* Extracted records

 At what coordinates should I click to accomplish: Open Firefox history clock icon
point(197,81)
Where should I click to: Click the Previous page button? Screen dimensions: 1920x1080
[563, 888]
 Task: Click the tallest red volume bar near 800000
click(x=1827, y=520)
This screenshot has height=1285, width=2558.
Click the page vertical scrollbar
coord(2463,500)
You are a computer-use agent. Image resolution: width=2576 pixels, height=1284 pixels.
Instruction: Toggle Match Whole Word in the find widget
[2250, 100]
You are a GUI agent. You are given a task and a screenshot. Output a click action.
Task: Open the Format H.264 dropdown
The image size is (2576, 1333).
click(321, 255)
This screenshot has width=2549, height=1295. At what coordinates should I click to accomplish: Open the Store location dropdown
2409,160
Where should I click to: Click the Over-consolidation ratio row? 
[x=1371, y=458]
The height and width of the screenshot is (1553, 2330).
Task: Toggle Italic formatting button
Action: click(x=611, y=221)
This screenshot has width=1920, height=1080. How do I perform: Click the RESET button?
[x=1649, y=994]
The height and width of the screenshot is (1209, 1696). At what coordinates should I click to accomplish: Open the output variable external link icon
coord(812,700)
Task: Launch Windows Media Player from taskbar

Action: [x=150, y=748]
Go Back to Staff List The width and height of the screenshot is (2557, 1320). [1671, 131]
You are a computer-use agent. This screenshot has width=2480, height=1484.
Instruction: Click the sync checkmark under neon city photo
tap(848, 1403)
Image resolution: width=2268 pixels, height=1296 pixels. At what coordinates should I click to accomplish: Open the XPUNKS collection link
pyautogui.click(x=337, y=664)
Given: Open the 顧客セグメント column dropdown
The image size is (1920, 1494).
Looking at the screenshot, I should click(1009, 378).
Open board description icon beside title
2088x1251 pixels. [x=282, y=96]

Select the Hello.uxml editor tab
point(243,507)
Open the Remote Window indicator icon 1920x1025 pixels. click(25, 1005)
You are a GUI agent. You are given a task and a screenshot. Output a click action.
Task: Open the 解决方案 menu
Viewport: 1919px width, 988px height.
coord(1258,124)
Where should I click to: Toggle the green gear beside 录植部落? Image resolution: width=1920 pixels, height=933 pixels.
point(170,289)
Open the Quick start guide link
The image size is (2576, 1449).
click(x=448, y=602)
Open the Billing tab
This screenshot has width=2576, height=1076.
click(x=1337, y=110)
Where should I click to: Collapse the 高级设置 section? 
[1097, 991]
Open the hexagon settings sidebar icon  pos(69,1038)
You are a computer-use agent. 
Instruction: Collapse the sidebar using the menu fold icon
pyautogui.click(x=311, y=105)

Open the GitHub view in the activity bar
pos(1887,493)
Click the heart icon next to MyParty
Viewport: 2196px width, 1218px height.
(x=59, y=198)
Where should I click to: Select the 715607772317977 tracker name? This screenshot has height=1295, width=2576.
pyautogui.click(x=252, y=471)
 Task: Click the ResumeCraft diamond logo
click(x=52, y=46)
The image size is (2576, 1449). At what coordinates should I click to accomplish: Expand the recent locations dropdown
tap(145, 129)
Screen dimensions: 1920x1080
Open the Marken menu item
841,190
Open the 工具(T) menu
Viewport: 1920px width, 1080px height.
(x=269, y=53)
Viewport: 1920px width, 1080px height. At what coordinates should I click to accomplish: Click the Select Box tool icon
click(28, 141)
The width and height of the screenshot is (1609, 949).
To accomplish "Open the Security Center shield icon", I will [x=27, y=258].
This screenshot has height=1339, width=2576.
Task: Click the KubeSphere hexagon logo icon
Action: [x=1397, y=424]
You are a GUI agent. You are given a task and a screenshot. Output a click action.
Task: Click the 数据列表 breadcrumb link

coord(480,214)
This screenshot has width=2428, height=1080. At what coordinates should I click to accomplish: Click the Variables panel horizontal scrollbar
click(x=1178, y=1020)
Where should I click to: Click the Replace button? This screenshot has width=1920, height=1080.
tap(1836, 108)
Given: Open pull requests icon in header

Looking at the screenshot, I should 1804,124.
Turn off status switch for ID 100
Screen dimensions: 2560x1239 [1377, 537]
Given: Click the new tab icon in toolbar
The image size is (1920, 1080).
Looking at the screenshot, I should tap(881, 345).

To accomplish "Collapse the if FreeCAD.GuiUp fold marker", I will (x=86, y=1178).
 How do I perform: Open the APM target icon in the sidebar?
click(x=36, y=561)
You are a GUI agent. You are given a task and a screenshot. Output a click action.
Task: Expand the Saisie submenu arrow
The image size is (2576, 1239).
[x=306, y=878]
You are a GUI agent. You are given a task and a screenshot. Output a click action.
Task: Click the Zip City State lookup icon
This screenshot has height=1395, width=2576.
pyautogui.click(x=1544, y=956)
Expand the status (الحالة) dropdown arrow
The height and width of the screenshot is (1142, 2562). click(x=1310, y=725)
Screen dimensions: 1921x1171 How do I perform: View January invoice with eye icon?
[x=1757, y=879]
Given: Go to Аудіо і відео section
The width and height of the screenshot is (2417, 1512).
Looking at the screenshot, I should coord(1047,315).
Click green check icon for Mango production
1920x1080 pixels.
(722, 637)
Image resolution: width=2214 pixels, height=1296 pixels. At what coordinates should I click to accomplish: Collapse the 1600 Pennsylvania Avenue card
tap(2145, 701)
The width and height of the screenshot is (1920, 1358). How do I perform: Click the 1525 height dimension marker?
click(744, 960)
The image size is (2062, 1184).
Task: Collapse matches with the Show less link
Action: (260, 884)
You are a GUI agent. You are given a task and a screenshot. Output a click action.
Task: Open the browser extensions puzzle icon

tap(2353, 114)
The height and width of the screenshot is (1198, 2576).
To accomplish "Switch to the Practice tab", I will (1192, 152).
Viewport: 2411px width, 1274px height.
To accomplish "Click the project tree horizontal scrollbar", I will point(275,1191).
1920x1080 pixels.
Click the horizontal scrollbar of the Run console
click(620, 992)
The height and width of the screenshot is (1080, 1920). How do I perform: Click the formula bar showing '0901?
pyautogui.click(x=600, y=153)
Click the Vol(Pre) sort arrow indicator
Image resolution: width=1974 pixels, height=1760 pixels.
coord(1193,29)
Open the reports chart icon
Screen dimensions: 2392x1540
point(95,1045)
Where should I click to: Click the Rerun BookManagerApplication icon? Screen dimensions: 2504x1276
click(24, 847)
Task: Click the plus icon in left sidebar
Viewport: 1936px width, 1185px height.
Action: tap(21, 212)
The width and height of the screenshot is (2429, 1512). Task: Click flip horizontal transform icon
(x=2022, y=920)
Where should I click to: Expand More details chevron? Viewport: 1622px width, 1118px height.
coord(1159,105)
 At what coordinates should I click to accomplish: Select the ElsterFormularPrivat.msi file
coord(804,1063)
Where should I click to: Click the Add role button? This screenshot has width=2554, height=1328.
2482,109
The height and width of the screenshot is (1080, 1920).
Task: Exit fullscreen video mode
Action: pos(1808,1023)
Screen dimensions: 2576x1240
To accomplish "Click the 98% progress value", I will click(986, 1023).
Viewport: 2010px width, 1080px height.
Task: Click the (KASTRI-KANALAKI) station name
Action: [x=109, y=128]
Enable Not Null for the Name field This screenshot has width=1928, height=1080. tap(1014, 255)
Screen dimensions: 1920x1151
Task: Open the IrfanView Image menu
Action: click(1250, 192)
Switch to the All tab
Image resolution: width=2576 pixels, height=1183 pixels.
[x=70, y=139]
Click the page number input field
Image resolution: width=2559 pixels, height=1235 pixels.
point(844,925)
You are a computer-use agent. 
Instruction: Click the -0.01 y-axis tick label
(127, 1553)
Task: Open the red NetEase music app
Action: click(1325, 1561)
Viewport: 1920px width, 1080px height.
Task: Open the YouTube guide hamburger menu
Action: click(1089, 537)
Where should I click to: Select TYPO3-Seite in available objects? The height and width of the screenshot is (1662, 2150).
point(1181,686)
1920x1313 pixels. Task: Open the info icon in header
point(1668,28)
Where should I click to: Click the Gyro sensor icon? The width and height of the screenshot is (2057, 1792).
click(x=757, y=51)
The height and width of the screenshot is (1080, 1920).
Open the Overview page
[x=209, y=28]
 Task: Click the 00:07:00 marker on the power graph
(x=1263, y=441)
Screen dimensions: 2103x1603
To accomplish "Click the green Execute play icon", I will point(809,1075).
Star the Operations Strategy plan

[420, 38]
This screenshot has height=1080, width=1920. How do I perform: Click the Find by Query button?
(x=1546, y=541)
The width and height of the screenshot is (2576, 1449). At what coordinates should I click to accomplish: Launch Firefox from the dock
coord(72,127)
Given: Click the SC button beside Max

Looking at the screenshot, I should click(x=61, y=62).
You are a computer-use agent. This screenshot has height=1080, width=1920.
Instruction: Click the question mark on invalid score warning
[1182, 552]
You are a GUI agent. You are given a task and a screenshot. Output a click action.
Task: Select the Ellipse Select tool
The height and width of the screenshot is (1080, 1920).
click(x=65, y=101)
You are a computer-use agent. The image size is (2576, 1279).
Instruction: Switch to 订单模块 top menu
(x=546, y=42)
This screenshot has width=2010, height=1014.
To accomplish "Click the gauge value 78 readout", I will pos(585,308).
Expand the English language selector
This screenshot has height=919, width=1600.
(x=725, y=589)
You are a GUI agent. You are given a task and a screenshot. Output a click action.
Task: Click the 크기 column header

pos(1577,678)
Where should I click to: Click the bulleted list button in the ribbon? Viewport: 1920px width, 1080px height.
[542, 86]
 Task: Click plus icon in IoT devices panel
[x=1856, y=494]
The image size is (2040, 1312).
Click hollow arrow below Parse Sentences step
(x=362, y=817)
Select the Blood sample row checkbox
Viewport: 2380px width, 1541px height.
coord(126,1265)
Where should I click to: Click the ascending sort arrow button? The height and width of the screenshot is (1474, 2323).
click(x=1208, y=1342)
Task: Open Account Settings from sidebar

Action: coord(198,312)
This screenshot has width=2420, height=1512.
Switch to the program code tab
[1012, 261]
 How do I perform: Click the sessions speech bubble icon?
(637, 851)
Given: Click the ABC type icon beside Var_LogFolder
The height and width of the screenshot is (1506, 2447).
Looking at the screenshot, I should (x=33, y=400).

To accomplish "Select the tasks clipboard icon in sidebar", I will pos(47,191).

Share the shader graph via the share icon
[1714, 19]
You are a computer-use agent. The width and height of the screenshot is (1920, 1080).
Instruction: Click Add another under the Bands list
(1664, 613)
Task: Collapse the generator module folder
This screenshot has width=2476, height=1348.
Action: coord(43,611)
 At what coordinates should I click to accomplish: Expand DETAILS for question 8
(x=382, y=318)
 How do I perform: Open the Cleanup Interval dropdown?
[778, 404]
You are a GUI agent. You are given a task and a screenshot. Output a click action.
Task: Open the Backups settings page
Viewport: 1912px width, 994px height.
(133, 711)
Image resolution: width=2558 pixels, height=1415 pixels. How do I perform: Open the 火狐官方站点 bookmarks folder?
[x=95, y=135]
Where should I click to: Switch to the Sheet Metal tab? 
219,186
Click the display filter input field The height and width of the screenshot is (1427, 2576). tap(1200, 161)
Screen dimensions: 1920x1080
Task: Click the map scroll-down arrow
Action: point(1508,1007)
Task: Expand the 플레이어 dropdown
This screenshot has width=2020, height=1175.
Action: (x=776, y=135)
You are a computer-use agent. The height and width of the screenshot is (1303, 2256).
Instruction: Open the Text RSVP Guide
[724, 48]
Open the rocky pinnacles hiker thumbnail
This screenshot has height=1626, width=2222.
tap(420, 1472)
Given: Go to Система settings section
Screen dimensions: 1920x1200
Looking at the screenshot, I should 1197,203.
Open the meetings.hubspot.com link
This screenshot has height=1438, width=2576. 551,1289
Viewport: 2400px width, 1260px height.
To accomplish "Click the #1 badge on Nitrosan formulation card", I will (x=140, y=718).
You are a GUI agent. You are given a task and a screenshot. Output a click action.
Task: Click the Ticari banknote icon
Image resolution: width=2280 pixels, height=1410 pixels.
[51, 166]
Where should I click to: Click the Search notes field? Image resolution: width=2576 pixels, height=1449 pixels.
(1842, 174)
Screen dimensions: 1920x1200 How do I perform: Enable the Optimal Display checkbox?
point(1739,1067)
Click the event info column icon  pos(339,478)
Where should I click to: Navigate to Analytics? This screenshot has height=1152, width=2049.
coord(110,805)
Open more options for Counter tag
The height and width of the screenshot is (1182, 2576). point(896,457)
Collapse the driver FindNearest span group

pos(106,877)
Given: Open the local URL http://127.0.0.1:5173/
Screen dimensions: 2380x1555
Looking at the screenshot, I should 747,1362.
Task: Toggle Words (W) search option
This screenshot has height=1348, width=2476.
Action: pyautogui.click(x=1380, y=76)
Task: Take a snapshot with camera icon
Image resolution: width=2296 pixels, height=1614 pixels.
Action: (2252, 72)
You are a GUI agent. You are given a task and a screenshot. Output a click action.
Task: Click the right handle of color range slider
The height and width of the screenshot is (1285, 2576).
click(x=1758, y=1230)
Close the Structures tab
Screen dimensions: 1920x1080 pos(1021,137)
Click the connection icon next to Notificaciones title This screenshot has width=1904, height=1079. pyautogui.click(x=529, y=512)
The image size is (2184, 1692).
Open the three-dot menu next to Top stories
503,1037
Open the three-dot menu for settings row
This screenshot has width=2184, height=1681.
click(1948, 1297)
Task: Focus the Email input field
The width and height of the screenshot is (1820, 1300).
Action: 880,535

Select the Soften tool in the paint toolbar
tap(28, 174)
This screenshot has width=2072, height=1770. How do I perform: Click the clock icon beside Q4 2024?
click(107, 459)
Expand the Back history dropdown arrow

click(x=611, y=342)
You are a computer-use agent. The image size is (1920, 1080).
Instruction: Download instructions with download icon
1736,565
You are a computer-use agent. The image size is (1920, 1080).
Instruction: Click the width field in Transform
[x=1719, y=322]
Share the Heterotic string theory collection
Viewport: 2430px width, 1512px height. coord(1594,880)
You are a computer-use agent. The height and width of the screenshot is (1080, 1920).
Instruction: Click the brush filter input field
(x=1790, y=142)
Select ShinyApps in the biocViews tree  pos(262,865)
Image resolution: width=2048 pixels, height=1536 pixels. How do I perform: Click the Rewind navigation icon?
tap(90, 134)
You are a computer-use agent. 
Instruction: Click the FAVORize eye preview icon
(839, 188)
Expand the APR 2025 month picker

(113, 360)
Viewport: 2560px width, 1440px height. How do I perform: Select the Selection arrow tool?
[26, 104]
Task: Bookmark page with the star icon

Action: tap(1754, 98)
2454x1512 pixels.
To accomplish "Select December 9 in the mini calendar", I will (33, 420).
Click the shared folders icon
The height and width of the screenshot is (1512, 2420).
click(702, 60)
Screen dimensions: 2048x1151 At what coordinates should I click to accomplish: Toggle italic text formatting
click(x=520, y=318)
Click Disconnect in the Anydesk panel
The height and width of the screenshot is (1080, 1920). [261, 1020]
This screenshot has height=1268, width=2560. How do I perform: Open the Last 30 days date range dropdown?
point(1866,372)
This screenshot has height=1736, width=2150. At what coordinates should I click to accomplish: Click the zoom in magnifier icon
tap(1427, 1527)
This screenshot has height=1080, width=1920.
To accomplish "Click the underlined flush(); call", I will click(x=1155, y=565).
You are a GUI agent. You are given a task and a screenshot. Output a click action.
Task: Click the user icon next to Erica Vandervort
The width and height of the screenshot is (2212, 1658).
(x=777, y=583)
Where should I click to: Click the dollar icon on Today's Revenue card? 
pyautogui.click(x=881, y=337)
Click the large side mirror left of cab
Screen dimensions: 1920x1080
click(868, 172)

* YOUR OBJECTIVE
From the entries above, extract only the lines running from the one containing "Open board description icon beside title" through the one containing "Open the Remote", inclusive.

* ANSWER BELOW
Open board description icon beside title
2088x1251 pixels. [x=282, y=96]

Select the Hello.uxml editor tab
point(243,507)
Open the Remote Window indicator icon 1920x1025 pixels. click(25, 1005)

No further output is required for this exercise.